[Exercise directions] Set down, word for word, the part of the text on depression from "I don't know" up to and including "the surrounding family.".

I don't know if this is just a chance observation, but of people I know personally or of which I heared of, and of people who write blogs I recognise more and more reports about phases of depression. And in biomedical research, this is also a big issue: Some colleagues in a neighboring institute of neuro-genetics have large projects on depression, including mouse models for this, but also large patient studies. There are big efforts, and some small results, about the importance of inherited factors (i.e. genes transmitted from one generation to the next) and about
the detrimental influences of a problematic childhood and adolescence (experiences of home violence, abuse, frequent change of partners, neglectance) for the development of depressive conditions. So the focus goes mainly to the patient himself (inherited factors) or to contributions from the surrounding family.
I think that the influence of the society (including social media) and of the working community by far underestimated ? I know of people who were really suffering from depression for long time, untill they change their job and became completely normal. And these were not people who used to complain about their former job. Nobody would have guessed that the job was somehow linked to their depressive state, maybe not even themself. But since their condition improved so much after changing job, it is obvious that parts of the problem must have been job related. And for younger patients in school age there is obviously the influence of school environment which can promote or prevent the development of depression.  Schools like in Germany or in some Asian tiger states, which are mainly to promote a high-power elite, teaching the students to follow the track of Ariana Huffington, Mark Zuckerman, Sheryl Sandberg and other role models who are unknown to have ever experienced a grey day in life, leave quite a large fraction of the young people left in a state of personal doubt. There are also several studies showing that an intensive consumption of social media steams, which are always biased to show happy people and success-stories, can contribute to depression.

[Dataset excerpts]
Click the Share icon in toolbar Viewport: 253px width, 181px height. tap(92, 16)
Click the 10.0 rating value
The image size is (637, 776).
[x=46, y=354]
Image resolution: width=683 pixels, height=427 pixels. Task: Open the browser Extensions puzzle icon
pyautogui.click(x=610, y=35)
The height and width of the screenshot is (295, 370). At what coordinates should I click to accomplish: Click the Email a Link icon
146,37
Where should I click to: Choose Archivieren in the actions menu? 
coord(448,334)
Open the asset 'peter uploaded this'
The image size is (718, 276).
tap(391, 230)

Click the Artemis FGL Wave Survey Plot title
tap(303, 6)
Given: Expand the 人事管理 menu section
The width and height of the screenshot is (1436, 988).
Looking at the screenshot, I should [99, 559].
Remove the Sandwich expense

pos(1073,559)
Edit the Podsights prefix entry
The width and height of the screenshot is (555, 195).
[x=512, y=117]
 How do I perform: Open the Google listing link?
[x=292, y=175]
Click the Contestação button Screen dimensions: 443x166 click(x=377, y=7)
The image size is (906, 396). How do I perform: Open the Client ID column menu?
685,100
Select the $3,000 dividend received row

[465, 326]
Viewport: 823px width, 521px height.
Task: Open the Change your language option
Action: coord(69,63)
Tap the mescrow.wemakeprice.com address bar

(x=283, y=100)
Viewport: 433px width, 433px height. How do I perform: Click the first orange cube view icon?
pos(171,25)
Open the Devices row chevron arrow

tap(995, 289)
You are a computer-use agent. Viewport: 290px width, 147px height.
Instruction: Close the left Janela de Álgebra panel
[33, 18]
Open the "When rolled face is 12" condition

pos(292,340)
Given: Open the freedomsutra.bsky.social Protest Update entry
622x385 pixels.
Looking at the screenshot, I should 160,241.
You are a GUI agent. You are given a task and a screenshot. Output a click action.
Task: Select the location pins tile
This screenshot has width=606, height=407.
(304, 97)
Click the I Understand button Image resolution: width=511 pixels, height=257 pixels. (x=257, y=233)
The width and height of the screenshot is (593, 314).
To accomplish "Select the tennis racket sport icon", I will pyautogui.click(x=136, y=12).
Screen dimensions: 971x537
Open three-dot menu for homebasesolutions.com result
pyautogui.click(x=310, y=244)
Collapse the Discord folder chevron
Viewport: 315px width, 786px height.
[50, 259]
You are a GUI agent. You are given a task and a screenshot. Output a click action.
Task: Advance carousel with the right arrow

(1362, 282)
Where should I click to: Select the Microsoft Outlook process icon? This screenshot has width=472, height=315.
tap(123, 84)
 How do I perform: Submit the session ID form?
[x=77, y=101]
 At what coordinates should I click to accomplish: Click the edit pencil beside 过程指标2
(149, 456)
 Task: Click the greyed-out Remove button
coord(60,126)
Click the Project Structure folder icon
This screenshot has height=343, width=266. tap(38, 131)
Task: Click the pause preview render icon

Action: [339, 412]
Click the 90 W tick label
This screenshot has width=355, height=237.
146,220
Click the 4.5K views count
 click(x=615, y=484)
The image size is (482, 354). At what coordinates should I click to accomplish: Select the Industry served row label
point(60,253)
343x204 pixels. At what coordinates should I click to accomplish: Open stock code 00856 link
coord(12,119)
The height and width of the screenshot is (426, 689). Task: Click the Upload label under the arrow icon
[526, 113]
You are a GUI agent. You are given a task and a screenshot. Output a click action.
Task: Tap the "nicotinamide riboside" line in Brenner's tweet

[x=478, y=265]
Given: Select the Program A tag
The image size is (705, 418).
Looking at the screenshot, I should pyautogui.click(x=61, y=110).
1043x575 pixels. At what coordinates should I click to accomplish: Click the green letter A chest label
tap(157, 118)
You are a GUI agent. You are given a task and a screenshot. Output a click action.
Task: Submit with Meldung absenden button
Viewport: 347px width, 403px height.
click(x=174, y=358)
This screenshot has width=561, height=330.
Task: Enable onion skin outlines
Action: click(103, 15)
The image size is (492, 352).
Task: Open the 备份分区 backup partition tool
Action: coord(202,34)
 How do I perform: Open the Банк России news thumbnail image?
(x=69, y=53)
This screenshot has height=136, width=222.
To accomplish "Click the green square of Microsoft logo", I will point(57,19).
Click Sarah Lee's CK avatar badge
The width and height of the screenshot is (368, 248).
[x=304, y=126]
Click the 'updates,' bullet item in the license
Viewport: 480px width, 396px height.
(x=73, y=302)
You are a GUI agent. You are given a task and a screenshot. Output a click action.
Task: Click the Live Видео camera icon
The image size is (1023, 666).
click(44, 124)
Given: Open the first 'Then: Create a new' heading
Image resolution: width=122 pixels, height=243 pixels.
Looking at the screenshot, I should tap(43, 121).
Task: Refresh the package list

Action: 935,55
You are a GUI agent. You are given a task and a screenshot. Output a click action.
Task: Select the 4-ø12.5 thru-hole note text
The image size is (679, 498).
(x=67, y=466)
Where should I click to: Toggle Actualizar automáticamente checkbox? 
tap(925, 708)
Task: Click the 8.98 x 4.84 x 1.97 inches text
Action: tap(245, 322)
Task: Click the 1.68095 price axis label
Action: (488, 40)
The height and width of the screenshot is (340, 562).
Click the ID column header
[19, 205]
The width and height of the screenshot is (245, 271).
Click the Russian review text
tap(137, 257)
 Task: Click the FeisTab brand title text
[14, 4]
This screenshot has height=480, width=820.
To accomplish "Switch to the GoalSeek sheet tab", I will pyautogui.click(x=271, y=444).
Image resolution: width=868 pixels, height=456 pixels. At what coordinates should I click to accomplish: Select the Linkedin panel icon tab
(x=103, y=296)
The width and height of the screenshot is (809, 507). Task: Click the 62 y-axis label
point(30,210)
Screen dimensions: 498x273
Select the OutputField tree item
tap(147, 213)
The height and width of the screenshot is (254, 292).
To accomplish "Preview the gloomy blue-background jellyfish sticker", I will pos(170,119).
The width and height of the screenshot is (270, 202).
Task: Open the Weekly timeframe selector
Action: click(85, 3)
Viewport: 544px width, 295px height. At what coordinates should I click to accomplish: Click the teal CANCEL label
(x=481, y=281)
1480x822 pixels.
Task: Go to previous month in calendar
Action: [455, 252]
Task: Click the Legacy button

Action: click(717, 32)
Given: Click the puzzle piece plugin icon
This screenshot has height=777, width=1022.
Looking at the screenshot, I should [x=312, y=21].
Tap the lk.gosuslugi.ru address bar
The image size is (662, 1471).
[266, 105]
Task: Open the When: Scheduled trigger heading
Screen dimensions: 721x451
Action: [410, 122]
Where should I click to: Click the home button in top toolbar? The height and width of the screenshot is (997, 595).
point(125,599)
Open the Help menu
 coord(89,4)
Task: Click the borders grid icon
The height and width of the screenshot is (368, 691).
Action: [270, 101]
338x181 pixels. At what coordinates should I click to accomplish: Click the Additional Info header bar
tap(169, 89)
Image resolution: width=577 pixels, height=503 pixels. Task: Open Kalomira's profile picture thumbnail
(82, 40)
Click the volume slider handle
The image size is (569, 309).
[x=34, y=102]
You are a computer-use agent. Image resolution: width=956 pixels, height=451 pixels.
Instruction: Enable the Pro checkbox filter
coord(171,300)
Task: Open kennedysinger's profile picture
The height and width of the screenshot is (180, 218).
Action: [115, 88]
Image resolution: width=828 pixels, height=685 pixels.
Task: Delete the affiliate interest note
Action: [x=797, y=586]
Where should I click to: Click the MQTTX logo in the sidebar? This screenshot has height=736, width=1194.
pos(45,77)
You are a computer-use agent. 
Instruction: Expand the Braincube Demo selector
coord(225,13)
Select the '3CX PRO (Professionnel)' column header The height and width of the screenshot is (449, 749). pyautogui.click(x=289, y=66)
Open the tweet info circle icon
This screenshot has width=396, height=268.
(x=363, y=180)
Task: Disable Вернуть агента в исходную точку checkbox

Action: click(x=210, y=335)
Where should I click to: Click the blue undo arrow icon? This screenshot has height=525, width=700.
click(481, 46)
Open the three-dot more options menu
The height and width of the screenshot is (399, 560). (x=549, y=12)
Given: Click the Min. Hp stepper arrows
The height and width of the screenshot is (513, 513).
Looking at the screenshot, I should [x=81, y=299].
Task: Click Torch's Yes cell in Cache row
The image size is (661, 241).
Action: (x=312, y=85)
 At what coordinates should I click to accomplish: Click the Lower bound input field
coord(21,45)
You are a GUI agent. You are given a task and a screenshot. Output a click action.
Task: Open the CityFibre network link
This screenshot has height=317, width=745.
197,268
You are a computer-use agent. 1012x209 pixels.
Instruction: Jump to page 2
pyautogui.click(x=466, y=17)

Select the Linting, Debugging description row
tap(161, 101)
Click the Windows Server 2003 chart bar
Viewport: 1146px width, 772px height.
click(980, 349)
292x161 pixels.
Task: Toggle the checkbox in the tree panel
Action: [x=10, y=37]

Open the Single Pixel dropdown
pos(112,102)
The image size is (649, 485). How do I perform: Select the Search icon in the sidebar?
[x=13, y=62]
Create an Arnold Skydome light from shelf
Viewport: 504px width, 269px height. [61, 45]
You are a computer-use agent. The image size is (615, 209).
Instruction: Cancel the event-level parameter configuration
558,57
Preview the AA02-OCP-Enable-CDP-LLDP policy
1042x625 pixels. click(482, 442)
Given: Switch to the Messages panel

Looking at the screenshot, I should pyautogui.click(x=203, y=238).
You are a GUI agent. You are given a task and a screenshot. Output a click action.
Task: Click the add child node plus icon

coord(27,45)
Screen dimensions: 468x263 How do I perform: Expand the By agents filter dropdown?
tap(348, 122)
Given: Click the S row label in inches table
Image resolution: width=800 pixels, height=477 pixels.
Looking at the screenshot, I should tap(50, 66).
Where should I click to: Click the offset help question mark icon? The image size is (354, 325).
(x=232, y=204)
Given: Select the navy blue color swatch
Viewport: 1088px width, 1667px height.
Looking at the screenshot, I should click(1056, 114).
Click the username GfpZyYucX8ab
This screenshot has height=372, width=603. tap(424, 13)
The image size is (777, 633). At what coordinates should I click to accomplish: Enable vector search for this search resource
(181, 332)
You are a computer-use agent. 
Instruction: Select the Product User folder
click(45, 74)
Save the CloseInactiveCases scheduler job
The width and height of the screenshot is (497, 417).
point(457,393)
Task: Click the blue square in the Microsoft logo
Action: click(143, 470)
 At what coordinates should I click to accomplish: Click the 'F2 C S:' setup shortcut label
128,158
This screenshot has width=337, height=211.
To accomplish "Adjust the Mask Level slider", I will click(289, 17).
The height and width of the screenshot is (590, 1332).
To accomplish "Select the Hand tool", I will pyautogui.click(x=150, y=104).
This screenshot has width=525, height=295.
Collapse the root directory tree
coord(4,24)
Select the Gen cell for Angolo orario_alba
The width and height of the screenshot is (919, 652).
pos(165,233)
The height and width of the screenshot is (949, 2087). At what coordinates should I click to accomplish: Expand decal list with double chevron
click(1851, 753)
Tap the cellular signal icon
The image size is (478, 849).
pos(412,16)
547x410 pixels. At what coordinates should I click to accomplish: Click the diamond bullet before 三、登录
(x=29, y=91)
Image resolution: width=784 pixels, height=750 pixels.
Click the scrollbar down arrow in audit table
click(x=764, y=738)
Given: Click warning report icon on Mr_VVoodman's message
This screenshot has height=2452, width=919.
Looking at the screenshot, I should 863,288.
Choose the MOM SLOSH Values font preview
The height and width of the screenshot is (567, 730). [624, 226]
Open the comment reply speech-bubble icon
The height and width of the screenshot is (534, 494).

[Exercise response]
I don't know if this is just a chance observation, but of people I know personally or of which I heared of, and of people who write blogs I recognise more and more reports about phases of depression. And in biomedical research, this is also a big issue: Some colleagues in a neighboring institute of neuro-genetics have large projects on depression, including mouse models for this, but also large patient studies. There are big efforts, and some small results, about the importance of inherited factors (i.e. genes transmitted from one generation to the next) and about
the detrimental influences of a problematic childhood and adolescence (experiences of home violence, abuse, frequent change of partners, neglectance) for the development of depressive conditions. So the focus goes mainly to the patient himself (inherited factors) or to contributions from the surrounding family.